There are, of course, a number of problems our species has with making predictions:
1) We can’t escape “present bias” in making predictions (a subject well explained in Dan Gilbert’s “Stumbling on Happiness“). For instance, in this 1960s futuristic view of today’s technology (video below), you’ll see that both members of the household enjoy the use of “televisions” (not monitors) and hand write communication that is sent from a “post office” in their very homes. What makes this video so humorous, of course, is that it completely overlooks the changes in gender roles. Wife is spending, and husband is busy using his multiple monitors to figure out how to pay for them.

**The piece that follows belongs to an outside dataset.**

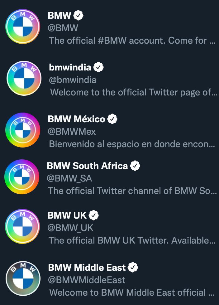The image size is (219, 305).
Task: Open the @bmwindia handle
Action: (x=73, y=80)
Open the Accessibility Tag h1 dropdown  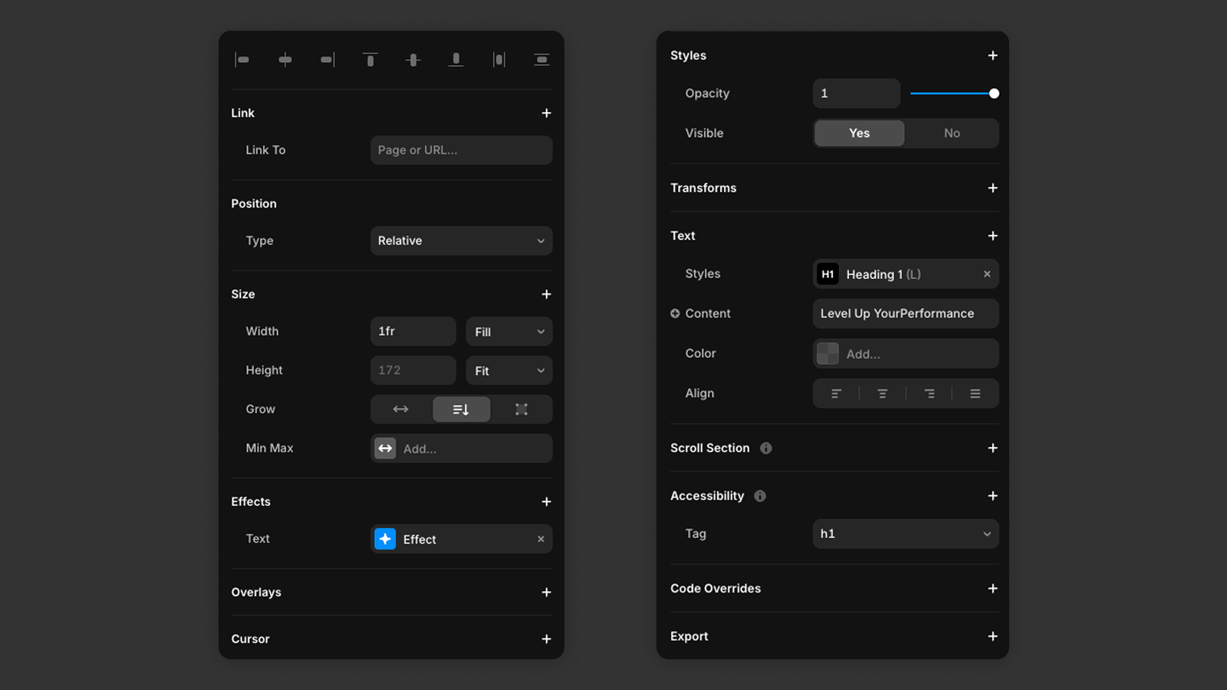905,534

Oh, and neither have apparently adjusted their hair for the future.
Where was I? Oh- check out this video and ask yourself why it’s odd. The multiple monitors? The pen reader? The haircuts?
2) We tend to overestimate the short-term changes, and underestimate the long-term ones. (Better put by Naughton in 2008, “THE FIRST Law of Technology says we invariably overestimate the short-term impact of new technologies while underestimating their longer-term effects.” When I began imagining the future of online video in 2006, I expected online-video and television to have merged by now. But I failed to imagine far more interesting things like how we’re slowly beginning to consume more video from our smart phones, and about how television and online video continue to co-exist.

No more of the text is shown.